Programming hardware directly offers potentially massive speed gains over using software on generic CPUs, but there’s a trade off in developer productivity and FPGA skills are pretty thin on the ground. That might start to change as we see Moore’s law coming to an end and more incentive to put in the extra effort. There are also good materials out there for self study where people can pick up the skills. I also hope that FPGA becomes more accessible from a tools perspective, as there’s nothing better than a keen hobbyist community to drive forward what happens next in industry – just look at what the Arduino and Raspberry Pi have enabled.

Notes

[1] The use of field-programmable gate arrays for the hardware acceleration of design automation tasks seems to be the main paper that emerged from his research (pdf download).
[2] From building line speed network traffic analysis tools
[3] As every type of digital circuit can be made up from NANDs, and NANDs can be made with just a couple of transistors. The other universal option is NORs.
[4] If I recall correctly we used schematic tools rather than an HDL.
[5] My colleagues at York actually learned Ada rather than C, a peculiar anomaly of the time (the DoD Ada mandate was still alive) and place (York created one of the original Ada compilers, and the Computer Science department was chock full of Ada talent).
[6] It’s a shame, my generation – the 8bit generation, pretty much grew up learning computers and programming from first principles because the first machines we had were so basic.
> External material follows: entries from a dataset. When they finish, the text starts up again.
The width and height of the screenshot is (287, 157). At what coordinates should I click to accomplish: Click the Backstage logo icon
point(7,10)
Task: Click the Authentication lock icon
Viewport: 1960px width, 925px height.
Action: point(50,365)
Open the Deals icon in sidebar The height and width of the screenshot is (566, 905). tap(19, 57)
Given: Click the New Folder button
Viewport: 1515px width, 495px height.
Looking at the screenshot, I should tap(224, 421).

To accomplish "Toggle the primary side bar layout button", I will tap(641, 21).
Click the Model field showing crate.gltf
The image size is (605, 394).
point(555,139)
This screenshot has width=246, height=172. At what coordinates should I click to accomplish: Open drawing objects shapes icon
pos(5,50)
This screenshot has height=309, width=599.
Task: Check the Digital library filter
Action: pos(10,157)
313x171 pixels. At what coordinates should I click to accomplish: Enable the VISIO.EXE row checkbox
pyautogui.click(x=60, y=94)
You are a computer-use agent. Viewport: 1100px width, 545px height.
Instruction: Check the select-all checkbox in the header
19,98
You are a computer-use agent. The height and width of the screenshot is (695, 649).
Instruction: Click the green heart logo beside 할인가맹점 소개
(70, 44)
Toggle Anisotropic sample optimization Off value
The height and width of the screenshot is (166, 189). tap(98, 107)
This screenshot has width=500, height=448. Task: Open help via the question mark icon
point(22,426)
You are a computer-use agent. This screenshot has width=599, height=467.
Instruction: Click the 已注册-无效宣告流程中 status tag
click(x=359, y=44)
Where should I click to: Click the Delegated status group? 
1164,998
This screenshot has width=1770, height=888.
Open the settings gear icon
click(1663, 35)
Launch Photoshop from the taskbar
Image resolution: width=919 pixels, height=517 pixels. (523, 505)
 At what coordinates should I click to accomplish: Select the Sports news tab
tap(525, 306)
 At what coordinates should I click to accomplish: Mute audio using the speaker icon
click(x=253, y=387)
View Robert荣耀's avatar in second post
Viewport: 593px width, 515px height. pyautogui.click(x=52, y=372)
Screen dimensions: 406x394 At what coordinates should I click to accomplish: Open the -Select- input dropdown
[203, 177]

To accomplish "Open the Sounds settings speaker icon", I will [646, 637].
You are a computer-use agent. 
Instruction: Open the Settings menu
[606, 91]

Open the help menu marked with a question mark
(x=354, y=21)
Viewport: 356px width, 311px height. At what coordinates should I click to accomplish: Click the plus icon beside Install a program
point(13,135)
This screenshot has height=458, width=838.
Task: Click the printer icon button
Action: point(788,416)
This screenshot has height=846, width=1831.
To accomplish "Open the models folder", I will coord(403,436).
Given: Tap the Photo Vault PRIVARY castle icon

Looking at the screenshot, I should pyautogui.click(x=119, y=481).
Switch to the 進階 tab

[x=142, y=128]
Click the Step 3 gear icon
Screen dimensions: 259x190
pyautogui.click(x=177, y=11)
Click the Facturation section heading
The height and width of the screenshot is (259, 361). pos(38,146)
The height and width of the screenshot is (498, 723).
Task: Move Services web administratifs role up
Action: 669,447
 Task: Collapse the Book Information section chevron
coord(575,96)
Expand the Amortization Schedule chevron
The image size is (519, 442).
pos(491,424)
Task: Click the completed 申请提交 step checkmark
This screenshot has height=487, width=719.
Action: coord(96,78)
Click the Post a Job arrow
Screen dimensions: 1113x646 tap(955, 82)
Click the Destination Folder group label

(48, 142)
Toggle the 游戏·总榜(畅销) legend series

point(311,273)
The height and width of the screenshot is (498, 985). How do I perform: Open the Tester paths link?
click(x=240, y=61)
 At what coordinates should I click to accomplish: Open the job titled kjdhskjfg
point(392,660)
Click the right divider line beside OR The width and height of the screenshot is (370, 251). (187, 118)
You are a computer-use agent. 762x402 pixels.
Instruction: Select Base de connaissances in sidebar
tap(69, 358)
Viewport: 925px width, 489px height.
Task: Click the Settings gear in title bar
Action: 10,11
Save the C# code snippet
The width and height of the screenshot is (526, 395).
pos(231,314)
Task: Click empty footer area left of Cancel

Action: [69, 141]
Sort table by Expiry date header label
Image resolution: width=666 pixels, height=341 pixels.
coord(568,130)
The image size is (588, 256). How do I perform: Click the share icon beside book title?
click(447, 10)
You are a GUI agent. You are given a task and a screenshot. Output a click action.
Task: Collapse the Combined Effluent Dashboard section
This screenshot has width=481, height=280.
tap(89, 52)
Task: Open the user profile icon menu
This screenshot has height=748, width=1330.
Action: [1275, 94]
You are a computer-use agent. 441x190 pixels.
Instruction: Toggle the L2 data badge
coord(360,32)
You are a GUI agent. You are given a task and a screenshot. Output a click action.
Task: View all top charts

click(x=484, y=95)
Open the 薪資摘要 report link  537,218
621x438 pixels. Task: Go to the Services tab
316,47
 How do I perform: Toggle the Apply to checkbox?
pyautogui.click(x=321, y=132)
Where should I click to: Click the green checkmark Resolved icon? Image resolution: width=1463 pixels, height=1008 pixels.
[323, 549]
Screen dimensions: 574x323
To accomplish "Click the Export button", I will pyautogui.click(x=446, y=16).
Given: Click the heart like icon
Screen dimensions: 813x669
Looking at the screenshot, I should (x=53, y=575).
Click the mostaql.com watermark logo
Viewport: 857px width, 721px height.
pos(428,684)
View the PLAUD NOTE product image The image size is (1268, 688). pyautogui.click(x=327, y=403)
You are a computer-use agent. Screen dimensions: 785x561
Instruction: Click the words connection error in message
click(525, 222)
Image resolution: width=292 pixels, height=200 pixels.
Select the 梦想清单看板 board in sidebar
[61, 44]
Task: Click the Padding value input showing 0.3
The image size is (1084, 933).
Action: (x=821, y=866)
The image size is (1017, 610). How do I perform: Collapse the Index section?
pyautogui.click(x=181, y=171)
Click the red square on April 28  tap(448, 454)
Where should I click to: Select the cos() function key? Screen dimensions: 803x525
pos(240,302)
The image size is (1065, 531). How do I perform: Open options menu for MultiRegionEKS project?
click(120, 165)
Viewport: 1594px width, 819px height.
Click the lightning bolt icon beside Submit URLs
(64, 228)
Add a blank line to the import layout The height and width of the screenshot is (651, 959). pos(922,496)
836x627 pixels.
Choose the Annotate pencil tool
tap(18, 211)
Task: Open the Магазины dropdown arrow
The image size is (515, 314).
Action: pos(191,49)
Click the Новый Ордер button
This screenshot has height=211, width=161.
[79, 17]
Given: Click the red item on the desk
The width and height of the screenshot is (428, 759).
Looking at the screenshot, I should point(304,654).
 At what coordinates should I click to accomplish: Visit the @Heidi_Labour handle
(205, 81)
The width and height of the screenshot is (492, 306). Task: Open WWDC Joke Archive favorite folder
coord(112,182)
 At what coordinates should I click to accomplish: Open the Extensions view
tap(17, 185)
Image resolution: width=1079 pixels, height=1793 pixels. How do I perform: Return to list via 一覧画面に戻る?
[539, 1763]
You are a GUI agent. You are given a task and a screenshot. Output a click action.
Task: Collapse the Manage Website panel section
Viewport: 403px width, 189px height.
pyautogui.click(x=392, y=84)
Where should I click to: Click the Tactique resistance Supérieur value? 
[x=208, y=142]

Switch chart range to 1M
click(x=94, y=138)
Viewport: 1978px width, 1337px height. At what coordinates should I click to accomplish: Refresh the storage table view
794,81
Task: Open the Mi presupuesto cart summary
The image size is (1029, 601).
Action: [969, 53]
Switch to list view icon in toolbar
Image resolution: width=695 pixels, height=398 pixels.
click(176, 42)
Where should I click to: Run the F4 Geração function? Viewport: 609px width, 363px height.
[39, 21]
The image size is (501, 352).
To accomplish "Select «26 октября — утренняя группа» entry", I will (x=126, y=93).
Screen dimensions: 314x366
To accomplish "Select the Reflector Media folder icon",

Subsequent generations have learned everything on top of vast layers of abstraction, often with little understanding of what’s happening underneath.
[7] Bank of England paper ‘The race to zero‘ (pdf)



One Response to “FPGA”

  1. 1 Simon Keen

    WHat goes around, comes around. I started my career in embedded systems, lots of assmbler, some microcode. Unfortunately as you say they have stopped teaching computer architecture and the low level basis of computers even on Comp Sci degrees. Its a shame because a lot of high level programmers don’t understand teh basis of teh machines they use.

    I found the Elements of Computing Systems book when looking for something to improve the knowledge of a team I was trying to improve. I met Shimon Schocken (Dean of IDC, Israel) who wrote the book and it is good to see the basics of computing being seen as important in some places.

    Are there any intermediary languages that would compile directly to a HDL but enable the expression of the problem at a higher level, may be more mathematically or set based, like MathLab?